[What is needed]:
Copy each entry as written.

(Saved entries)
--*--
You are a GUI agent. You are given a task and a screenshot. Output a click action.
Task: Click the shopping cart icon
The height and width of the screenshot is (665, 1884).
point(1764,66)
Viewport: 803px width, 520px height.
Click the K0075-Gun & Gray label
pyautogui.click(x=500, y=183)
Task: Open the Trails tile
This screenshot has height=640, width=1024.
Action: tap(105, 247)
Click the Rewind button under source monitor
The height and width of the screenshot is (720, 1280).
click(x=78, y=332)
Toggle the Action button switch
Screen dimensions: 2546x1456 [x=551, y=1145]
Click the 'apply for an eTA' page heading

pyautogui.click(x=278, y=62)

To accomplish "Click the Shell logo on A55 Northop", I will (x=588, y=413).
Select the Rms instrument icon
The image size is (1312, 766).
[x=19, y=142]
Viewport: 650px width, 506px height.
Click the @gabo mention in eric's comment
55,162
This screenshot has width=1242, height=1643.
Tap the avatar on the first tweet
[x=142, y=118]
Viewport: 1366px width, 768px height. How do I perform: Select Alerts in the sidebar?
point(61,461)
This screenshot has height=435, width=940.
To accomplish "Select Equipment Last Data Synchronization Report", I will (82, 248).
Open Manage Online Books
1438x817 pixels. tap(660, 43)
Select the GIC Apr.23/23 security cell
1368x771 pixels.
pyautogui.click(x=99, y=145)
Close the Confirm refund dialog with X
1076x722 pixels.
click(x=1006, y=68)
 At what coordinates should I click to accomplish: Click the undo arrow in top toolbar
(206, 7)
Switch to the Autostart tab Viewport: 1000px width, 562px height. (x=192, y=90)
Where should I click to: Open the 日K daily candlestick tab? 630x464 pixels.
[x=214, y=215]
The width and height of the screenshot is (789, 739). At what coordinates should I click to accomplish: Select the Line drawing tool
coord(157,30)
--*--
[Answer space]:
You are a GUI agent. You are given a task and a screenshot. Output a click action.
Task: Click the shopping cart icon
The height and width of the screenshot is (665, 1884).
point(1764,66)
Viewport: 803px width, 520px height.
Click the K0075-Gun & Gray label
pyautogui.click(x=500, y=183)
Task: Open the Trails tile
This screenshot has height=640, width=1024.
Action: tap(105, 247)
Click the Rewind button under source monitor
The height and width of the screenshot is (720, 1280).
click(x=78, y=332)
Toggle the Action button switch
Screen dimensions: 2546x1456 [x=551, y=1145]
Click the 'apply for an eTA' page heading

pyautogui.click(x=278, y=62)

To accomplish "Click the Shell logo on A55 Northop", I will (x=588, y=413).
Select the Rms instrument icon
The image size is (1312, 766).
[x=19, y=142]
Viewport: 650px width, 506px height.
Click the @gabo mention in eric's comment
55,162
This screenshot has width=1242, height=1643.
Tap the avatar on the first tweet
[x=142, y=118]
Viewport: 1366px width, 768px height. How do I perform: Select Alerts in the sidebar?
point(61,461)
This screenshot has height=435, width=940.
To accomplish "Select Equipment Last Data Synchronization Report", I will (82, 248).
Open Manage Online Books
1438x817 pixels. tap(660, 43)
Select the GIC Apr.23/23 security cell
1368x771 pixels.
pyautogui.click(x=99, y=145)
Close the Confirm refund dialog with X
1076x722 pixels.
click(x=1006, y=68)
 At what coordinates should I click to accomplish: Click the undo arrow in top toolbar
(206, 7)
Switch to the Autostart tab Viewport: 1000px width, 562px height. (x=192, y=90)
Where should I click to: Open the 日K daily candlestick tab? 630x464 pixels.
[x=214, y=215]
The width and height of the screenshot is (789, 739). At what coordinates should I click to accomplish: Select the Line drawing tool
coord(157,30)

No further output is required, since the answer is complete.